Go through the listing below and output exactly the line with "This screenshot has height=669, width=804.", the line with "This screenshot has width=1462, height=812.", and each line between; omit the rest.

[[ GIVEN DATA, beginning ]]

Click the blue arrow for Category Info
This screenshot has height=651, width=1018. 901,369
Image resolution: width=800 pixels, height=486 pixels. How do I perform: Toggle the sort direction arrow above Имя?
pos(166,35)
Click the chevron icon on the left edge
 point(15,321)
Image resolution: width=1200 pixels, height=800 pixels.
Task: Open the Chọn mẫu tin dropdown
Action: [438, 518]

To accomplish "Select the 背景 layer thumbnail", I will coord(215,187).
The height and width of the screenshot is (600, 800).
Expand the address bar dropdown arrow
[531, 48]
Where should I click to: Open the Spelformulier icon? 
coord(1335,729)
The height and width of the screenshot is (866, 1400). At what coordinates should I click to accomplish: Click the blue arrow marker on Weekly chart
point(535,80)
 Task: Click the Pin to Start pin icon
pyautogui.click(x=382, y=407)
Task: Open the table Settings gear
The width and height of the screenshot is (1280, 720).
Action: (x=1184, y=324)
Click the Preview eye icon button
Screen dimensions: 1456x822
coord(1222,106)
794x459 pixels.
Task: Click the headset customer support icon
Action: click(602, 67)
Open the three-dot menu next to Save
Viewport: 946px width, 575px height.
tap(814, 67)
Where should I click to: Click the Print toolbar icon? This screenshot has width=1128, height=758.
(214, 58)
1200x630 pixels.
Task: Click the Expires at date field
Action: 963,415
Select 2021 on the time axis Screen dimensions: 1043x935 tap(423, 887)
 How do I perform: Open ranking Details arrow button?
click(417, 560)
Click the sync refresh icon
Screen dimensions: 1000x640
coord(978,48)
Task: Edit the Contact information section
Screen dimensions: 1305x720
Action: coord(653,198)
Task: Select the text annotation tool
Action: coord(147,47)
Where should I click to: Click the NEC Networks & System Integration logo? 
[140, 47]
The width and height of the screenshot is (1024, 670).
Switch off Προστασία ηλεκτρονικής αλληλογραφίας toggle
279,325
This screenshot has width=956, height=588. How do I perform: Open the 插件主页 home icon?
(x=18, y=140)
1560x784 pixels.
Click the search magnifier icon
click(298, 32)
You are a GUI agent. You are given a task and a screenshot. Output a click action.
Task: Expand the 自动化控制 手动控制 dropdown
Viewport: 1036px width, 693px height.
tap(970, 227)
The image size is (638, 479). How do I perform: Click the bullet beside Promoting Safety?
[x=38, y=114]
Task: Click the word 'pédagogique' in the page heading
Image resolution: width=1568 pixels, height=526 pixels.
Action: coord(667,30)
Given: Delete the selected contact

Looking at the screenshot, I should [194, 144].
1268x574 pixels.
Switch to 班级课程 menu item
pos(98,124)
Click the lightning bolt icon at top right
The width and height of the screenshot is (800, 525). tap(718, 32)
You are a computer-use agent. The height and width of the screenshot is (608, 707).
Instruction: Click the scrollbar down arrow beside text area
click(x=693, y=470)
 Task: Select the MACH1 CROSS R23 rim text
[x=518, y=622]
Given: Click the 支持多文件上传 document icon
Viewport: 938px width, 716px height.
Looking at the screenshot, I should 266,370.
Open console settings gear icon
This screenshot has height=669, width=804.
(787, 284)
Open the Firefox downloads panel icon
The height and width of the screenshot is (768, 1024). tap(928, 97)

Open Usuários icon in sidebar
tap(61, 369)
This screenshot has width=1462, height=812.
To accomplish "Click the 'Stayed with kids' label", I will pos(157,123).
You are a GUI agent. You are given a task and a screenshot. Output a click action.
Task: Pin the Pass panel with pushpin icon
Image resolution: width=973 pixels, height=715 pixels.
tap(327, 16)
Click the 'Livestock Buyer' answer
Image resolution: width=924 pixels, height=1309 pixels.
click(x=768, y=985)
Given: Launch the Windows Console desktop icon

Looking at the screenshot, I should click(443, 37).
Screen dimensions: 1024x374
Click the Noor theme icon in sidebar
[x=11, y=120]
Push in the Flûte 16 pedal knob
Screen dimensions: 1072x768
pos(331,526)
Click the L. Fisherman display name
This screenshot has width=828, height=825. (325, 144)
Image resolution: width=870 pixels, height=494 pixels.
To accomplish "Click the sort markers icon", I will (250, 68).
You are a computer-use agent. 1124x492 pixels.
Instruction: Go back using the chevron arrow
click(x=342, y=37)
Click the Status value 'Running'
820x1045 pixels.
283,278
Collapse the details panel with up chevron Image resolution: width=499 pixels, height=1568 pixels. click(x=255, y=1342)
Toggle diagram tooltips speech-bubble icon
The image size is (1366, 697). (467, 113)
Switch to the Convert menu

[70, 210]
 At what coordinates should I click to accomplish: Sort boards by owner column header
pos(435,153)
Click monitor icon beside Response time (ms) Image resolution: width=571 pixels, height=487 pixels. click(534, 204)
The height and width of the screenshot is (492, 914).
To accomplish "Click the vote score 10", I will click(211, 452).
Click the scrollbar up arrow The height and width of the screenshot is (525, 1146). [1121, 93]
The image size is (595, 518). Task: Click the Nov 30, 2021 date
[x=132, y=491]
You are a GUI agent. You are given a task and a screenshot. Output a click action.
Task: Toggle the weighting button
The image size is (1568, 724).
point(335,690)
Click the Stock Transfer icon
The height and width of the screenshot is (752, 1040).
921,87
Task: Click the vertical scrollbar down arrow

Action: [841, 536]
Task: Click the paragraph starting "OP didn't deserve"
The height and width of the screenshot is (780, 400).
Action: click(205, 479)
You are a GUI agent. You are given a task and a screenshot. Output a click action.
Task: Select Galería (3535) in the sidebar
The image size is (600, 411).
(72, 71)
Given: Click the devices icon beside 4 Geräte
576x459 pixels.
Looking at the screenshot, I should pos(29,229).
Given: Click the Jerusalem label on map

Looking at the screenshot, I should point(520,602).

[[ GIVEN DATA, end ]]

▶ _EXERCISE ANSWER_
This screenshot has height=669, width=804.
(787, 284)
Open the Firefox downloads panel icon
The height and width of the screenshot is (768, 1024). tap(928, 97)

Open Usuários icon in sidebar
tap(61, 369)
This screenshot has width=1462, height=812.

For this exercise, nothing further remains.